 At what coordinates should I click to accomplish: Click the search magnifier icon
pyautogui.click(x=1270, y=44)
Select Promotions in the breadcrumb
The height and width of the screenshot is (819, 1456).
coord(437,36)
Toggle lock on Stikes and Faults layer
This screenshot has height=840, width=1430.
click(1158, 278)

*Your objective*: Write every record out again, unaltered.

*Exercise response*:
 At what coordinates should I click to accomplish: Click the search magnifier icon
pyautogui.click(x=1270, y=44)
Select Promotions in the breadcrumb
The height and width of the screenshot is (819, 1456).
coord(437,36)
Toggle lock on Stikes and Faults layer
This screenshot has height=840, width=1430.
click(1158, 278)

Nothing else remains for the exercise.